Carborro amends mid-year final exam mandate in response to petition

“I highly respect our Carrboro High staff, but I am downright ashamed.”

“Announcing a change like this in the middle of the year without notice is not only ridiculous but unprofessional.”

“The implementation and communication of this policy were a complete failure.”

     These are just a few of the reactions from disgruntled Carrboro High School community members who signed the “Rescind the Belated Final Exam Policy” petition. The initiative was launched in February in response to school administration announcing that final exams would be mandatory and worth 20 percent of students’ overall class grades, effective immediately. That change would have replaced Carrboro’s previously nonexistent final exam requirement and aligned their policy with the other Chapel Hill-Carrboro City high schools, had it not been amended.

     Seven weeks and 700 petition signatures after the initial policy update, school administration yielded. In an email to all Carrboro High School parents, teachers and students, Principal Helena Thomas thanked the community for their feedback and announced, “Students will be held harmless for the 2023-2024 school year, meaning their overall grade can only increase, not decrease, due to taking a required teacher-made final exam.”

     Carrboro junior, Alexander Kwok, and his mother, Melinda Manning, who created the petition, said they were surprised by how much support they received.

     “We didn’t know what to expect. People seem to have a very short attention span nowadays. They get upset about things, but that can fizzle quickly. But, when so many people started signing so quickly, and not just signatures, but comments too, we knew we touched a nerve,” Manning said.

     With an enrollment of fewer than 900 students, Carrboro is the smallest school in CHHCS – making the flurry of comments and 700 signatures even more impressive. 

     “It’s one thing just making a petition, but having hundreds of people sign is huge,” Kwok said. “We created the platform, but change only happened because of the people.”

     Although both Manning and Kwok consider the recent policy update to be a “fair compromise,” achieving it was not entirely straightforward. Kwok, a member of the CHCCS Student Equity and Empathy Ambassadors, initially tried to broach the subject at their monthly meeting.

     “[Carrboro’s] principal, Dr. Thomas, came to our meeting, but when I tried to discuss final exams with her, I didn’t receive any concrete feedback. They didn’t choose to comment on the topic; they just avoided my question, which made me pretty upset at the time,” Kwok said. 

     However, when he took the issue home, his mother’s law background proved to be a valuable asset in developing his argument.

     “The process of getting a law degree really changes your thinking and how you analyze issues,” Manning said. “When Alex came home and got into the policy change, my mind immediately jumped to the idea that, although a syllabus isn’t a legal contract, [Carrboro High School] was basically violating an agreement with their students.”

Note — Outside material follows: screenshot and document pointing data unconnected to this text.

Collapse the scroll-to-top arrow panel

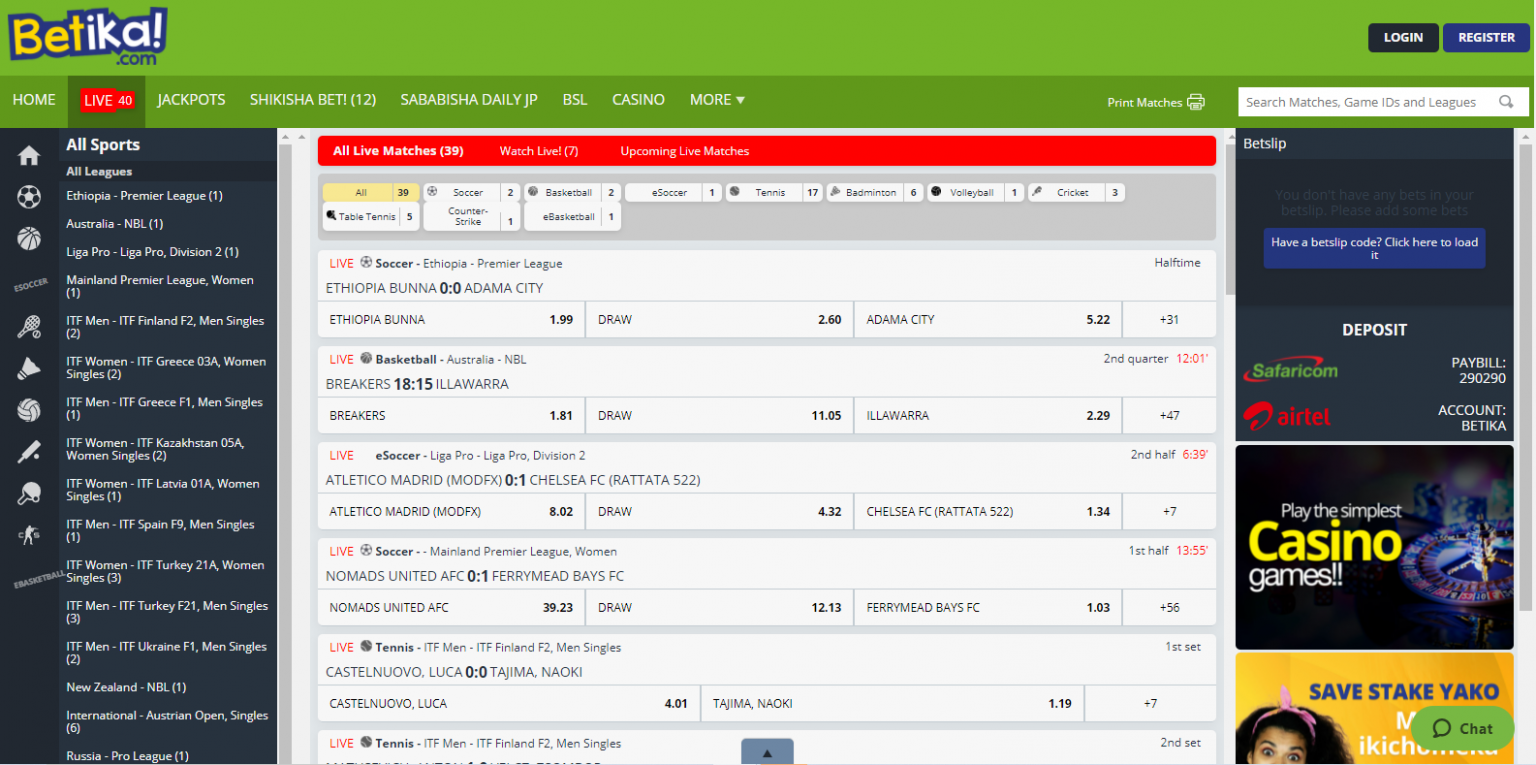click(x=767, y=750)
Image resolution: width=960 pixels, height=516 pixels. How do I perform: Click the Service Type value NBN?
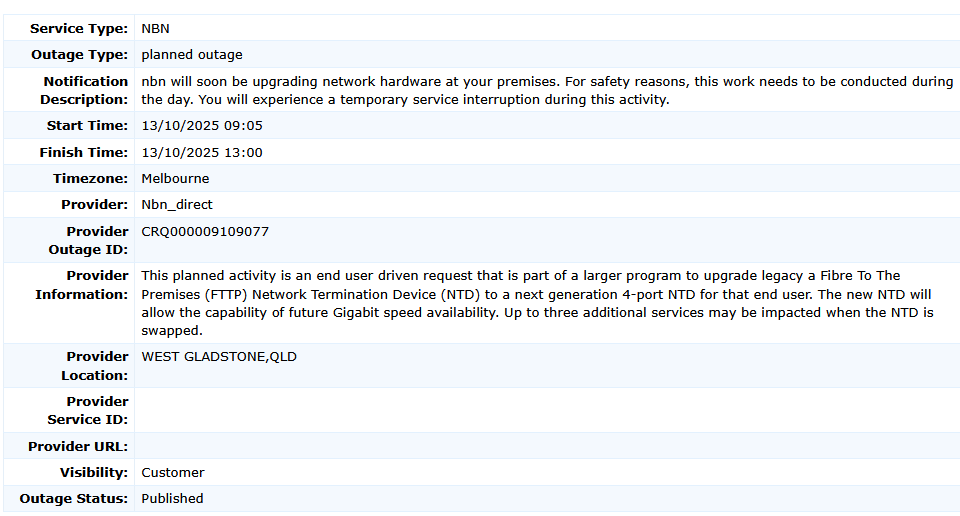coord(156,29)
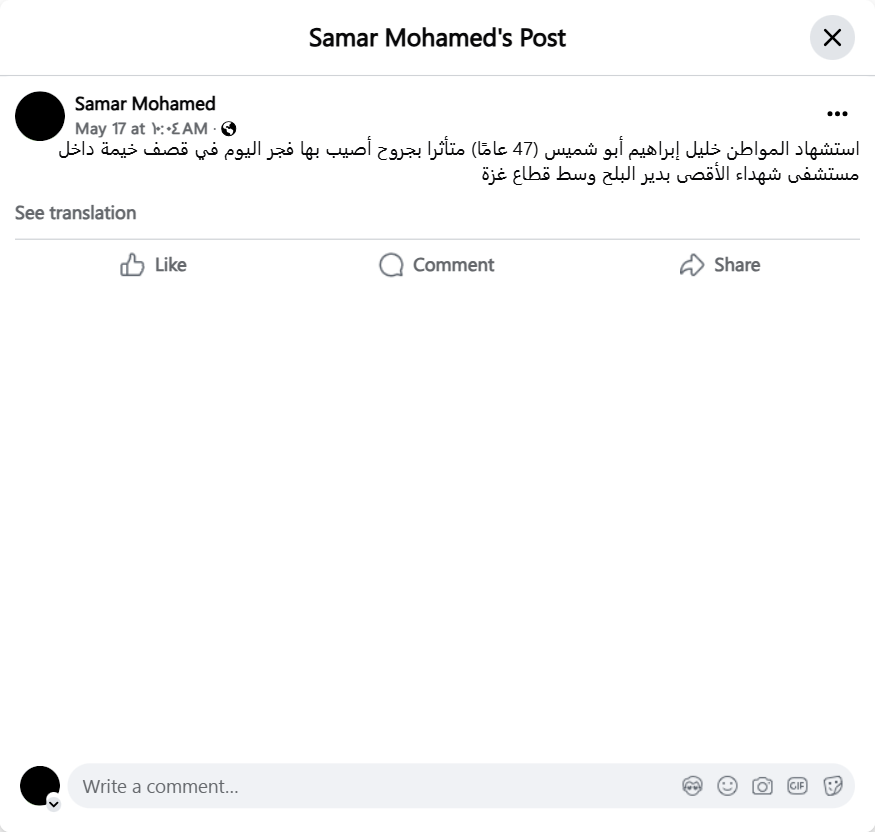
Task: Like the post
Action: tap(153, 265)
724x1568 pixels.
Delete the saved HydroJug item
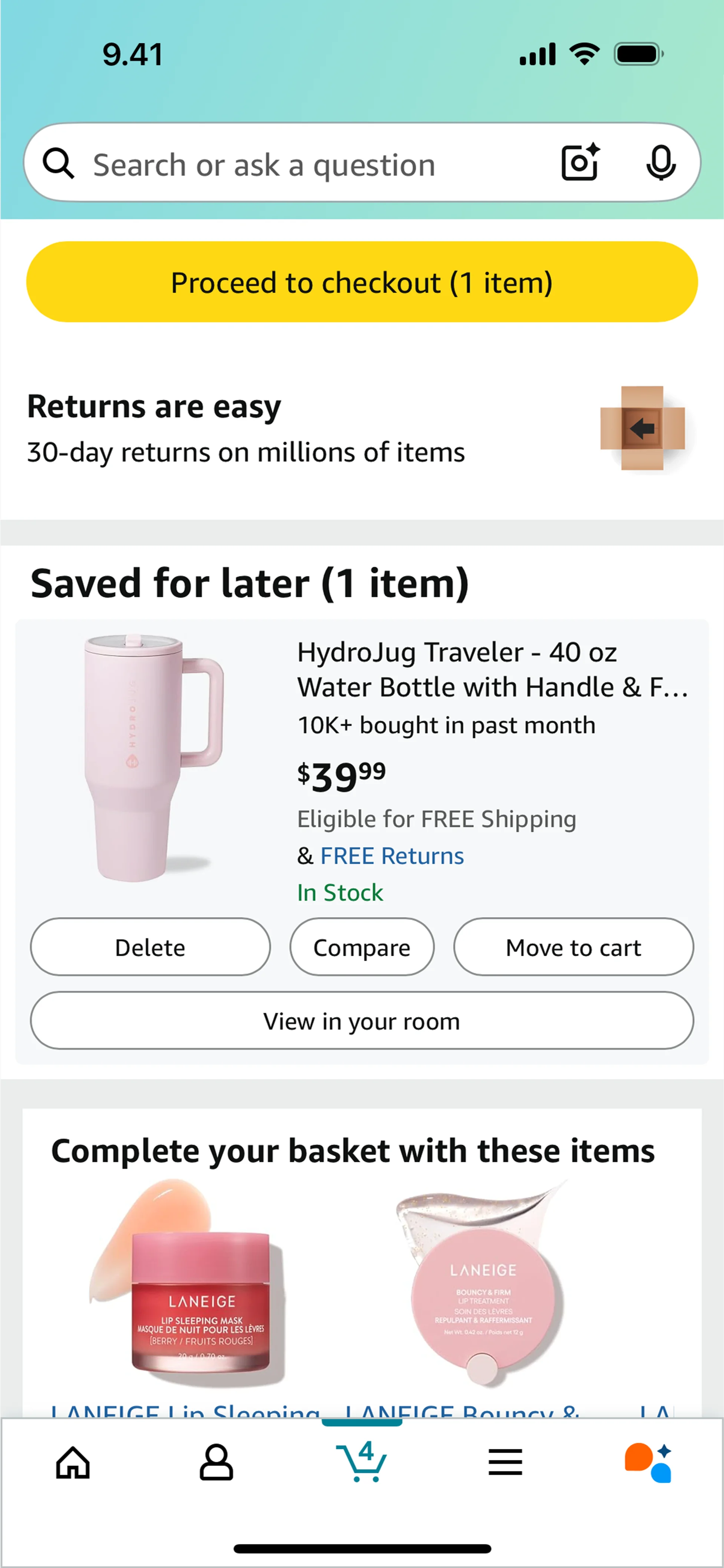pyautogui.click(x=150, y=947)
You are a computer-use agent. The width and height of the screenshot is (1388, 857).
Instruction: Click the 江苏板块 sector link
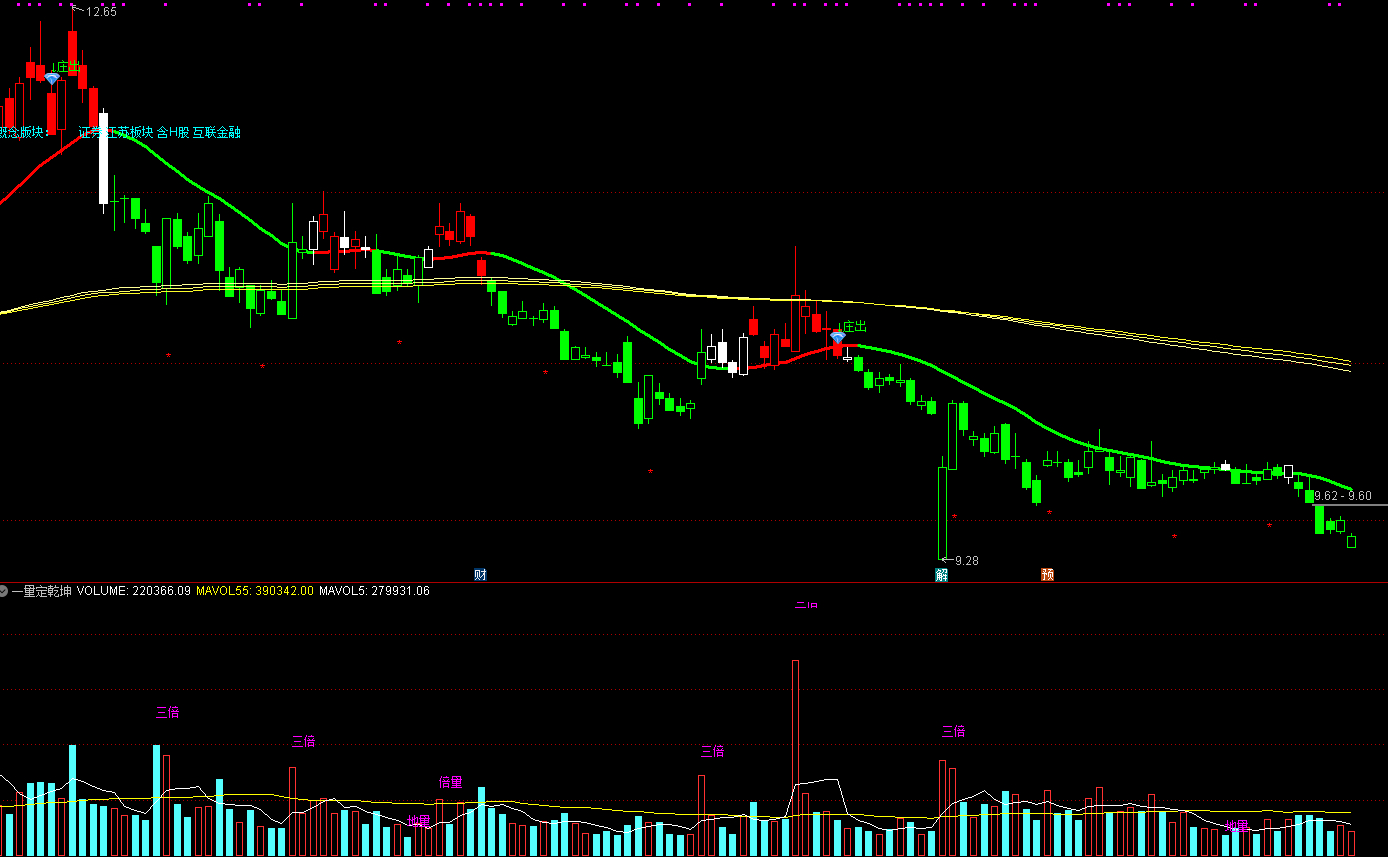129,132
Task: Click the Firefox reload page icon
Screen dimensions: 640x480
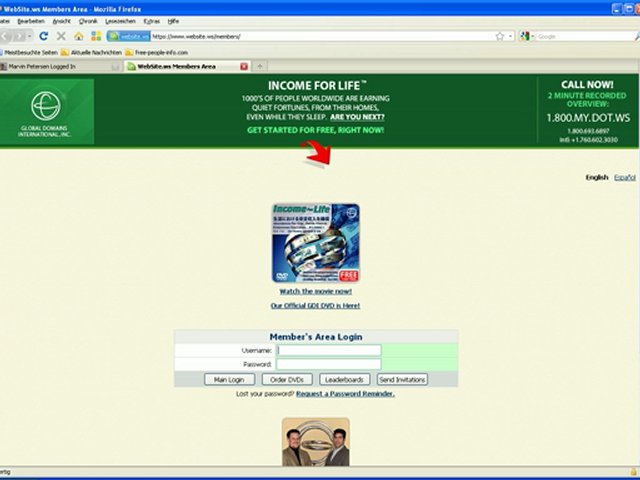Action: [43, 36]
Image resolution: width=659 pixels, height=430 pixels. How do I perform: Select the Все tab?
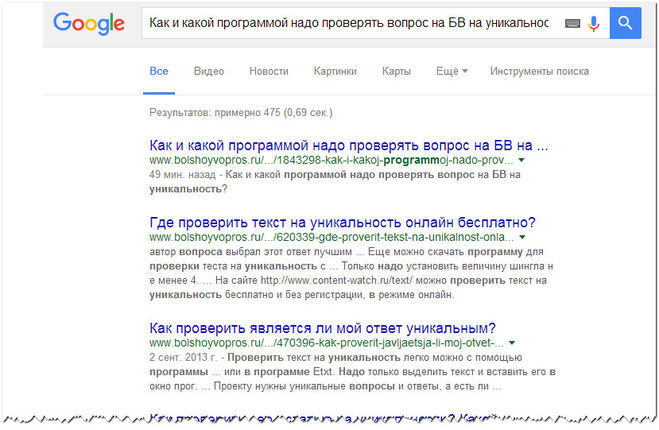pyautogui.click(x=158, y=71)
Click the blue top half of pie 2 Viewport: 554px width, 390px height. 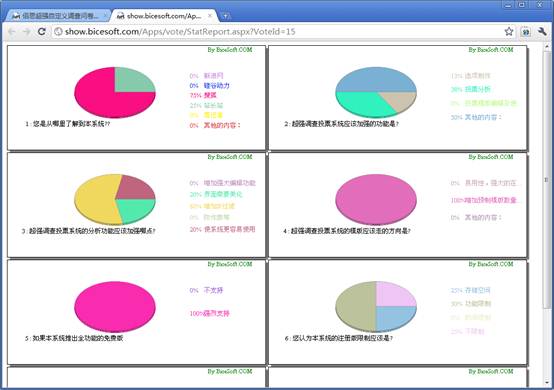pos(376,80)
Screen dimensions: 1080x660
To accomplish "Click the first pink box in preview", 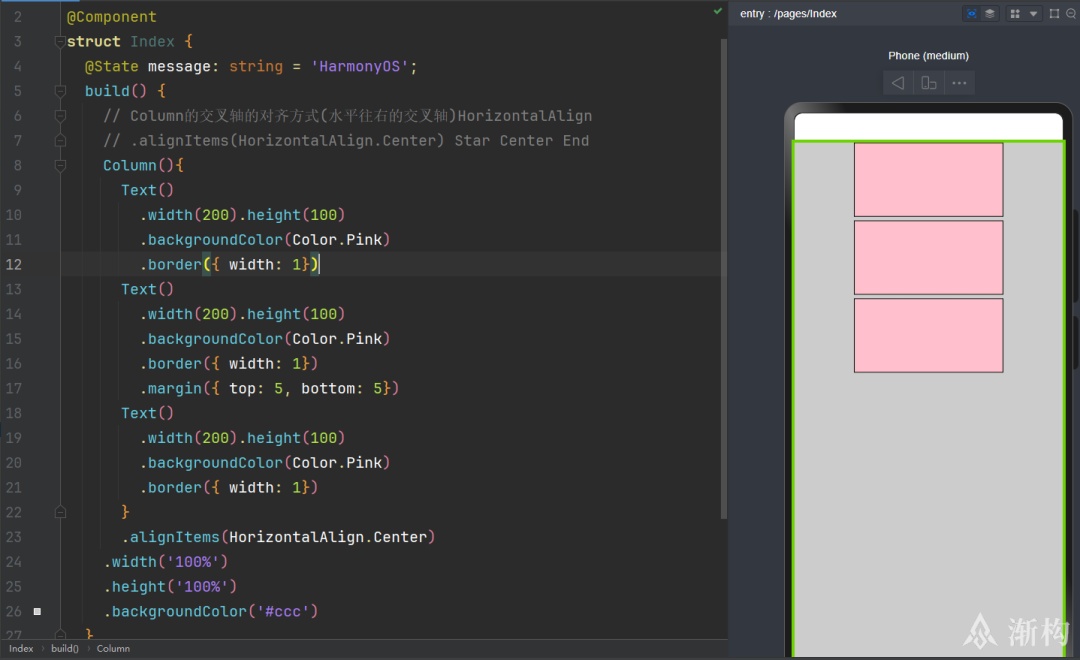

     In the reasoning for their petition, Manning and Kwok argue that “late changes to syllabi that are punitive to students go against the concept of a syllabus as a good faith agreement,” and reference the grading policy listed in Carrboro’s 2023-2024 school handbook. Manning says that she wouldn’t have been prepared to make the petition if she had a different background.

     Christian Cabrera, Carrboro’s student body president, saw that many students and teachers were unhappy when final exams were made a requirement, but he personally believes that it was a necessary change.

     “Now, people are just going to go and guess on the whole exam because it can’t hurt your grade. People are definitely going to get a little bit lazy,” Cabrera said. 

     Despite his opinion, Cabrera still signed the petition, because he “felt it was most representative of the students.”

     Andrew Chin, a junior at East Chapel Hill High School, also favors a standardized final exam policy for all schools in the district.

     “Depending on the class and final exam requirements, I may study for up to 10 hours leading up to a final. It is a little frustrating that Carrboro’s students won’t have to put in as much work to get the same grade as me,” Chin said. “Softening the policy was well-intentioned, but it doesn’t translate to the real world. You won’t get rewarded for not trying.”

     However, despite their focus on rescinding this year’s final exam requirement, Kwok said that he “personally wouldn’t mind having tests in future years,” which Manning agrees with. Her only suggestion would be to withhold end-of-year exams for Advanced Placement classes because they “already have a built-in final test.” Going forward, the pair aims to hold school administration accountable.

     “The bigger, ongoing issue is the lack of communication. The first [final exam] policy change was only announced in an assembly, and the information felt almost hidden from parents,” Kwok said.

     Manning added to his statement. 

     “There needs to be more transparency. The administration obviously has to make big decisions, but they should be taking input. I mean, effective communication is a two-way street,” she said.

     Whether or not Carrboro maintains their current final exam policy in future years remains to be seen. When reached to request clarification, the school’s administration declined to comment.